What this task involves:
Reproduce word for word the passage of the Tribeca murder report that starts at "MOM TOOK A WHILE" and ends at "crime/love, authorities charge.".

### Excerpt provided

MOM TOOK A WHILE TO DIE
Lovers leave grisly trail of evidence in twisted Tribeca slay: sources
Two’s company – and three’s a crime.
A callous Tribeca man suspected of slashing his mother’s throat and tossing her corpse in the trash enlisted his two girlfriends to dispose of the body in a bizarre ménageà-macabre, according to a criminal complaint and friends of the suspects.
Jared Eng, 22, told his two gal pals he killed 65-year-old Paula Chin — and heartlessly recounted how his widowed mother “took a while to die” inside their blood-spattered Lower Manhattan apartment, shocking court papers allege.
His mom’s desperate Jan. 31 struggle to survive only delayed Eng’s plan to drive her corpse to his family’s posh New Jersey country home and cover up the deed with his two partners in crime/love, authorities charge.
Eng made the damning admissions in a speakerphone conversation with lovers Caitlyn O’Rourke, 21, and Jennifer Lopez, 18, the detailed criminal complaint alleges. Eng and O’Rourke met about 18 months ago, with Lopez joining the “throuple” last fall, according to two close friends of O’Rourke.

######
### Extracted information

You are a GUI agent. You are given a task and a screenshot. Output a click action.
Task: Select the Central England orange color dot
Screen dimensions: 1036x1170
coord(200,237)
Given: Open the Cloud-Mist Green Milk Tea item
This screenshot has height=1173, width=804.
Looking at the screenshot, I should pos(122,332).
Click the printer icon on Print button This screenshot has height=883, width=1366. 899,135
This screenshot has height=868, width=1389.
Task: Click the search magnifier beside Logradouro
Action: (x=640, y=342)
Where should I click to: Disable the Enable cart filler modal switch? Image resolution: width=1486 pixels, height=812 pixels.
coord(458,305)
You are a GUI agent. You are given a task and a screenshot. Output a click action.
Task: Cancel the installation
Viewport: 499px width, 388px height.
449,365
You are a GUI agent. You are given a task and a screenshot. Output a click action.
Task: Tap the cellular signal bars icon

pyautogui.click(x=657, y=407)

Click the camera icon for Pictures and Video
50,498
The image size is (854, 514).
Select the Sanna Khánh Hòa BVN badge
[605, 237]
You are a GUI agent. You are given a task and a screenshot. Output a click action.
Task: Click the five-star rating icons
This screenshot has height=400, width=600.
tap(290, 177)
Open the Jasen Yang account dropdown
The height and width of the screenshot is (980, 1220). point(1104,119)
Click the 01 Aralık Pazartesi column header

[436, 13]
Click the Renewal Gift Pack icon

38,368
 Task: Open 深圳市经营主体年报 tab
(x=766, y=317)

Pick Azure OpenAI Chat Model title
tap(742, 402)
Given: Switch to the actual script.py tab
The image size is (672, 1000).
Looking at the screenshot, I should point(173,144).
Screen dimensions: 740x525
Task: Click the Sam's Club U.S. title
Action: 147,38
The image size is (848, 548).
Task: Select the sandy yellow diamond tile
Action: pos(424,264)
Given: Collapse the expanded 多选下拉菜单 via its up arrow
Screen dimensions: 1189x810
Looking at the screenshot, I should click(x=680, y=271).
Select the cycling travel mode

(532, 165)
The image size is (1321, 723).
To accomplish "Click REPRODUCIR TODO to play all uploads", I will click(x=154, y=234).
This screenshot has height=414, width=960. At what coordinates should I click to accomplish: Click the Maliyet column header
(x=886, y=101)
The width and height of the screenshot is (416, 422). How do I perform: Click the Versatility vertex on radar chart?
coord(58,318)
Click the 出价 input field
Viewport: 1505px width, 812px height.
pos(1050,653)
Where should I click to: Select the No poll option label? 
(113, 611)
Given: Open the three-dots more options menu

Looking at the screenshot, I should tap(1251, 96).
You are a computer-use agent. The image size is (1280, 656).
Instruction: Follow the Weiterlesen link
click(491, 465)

######

Answer below:
MOM TOOK A WHILE TO DIE
Lovers leave grisly trail of evidence in twisted Tribeca slay: sources
Two’s company – and three’s a crime.
A callous Tribeca man suspected of slashing his mother’s throat and tossing her corpse in the trash enlisted his two girlfriends to dispose of the body in a bizarre ménageà-macabre, according to a criminal complaint and friends of the suspects.
Jared Eng, 22, told his two gal pals he killed 65-year-old Paula Chin — and heartlessly recounted how his widowed mother “took a while to die” inside their blood-spattered Lower Manhattan apartment, shocking court papers allege.
His mom’s desperate Jan. 31 struggle to survive only delayed Eng’s plan to drive her corpse to his family’s posh New Jersey country home and cover up the deed with his two partners in crime/love, authorities charge.